▶ Requirement
Return all lines of the records that contain the word "agent".

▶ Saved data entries
======

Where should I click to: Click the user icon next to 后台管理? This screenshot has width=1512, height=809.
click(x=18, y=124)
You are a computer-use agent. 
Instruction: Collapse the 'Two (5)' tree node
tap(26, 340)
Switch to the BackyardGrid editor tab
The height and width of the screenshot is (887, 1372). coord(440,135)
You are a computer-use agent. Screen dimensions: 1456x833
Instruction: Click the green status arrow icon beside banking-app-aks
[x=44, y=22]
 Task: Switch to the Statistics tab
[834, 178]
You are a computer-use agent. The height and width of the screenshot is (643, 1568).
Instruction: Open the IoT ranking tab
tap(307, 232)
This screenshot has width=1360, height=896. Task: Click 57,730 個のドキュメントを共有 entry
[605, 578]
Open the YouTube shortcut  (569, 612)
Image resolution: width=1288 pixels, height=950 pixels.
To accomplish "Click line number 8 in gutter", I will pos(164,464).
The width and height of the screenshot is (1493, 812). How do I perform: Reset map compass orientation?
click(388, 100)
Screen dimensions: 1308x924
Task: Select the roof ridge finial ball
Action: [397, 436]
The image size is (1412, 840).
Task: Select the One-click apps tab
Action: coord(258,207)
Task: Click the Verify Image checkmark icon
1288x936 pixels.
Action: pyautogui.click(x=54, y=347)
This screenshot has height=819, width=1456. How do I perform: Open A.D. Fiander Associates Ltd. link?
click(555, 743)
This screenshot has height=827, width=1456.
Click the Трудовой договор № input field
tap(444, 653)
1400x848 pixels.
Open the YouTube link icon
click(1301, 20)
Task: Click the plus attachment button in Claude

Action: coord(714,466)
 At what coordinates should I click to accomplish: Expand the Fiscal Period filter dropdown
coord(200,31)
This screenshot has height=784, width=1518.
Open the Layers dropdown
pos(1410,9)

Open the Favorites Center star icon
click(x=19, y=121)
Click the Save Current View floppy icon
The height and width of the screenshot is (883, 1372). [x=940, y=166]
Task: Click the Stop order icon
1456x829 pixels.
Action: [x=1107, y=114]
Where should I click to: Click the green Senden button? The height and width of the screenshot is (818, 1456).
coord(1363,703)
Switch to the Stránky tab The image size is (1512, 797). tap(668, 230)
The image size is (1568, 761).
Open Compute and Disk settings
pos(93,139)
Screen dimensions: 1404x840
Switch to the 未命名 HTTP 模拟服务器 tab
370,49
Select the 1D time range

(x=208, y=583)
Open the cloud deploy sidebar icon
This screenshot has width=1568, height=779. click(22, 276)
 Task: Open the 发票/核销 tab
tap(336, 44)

======

▶ Output for this exercise
You are a computer-use agent. 
You are a computer-use agent. Screen dimensions: 1456x833
You are a computer-use agent. The height and width of the screenshot is (643, 1568).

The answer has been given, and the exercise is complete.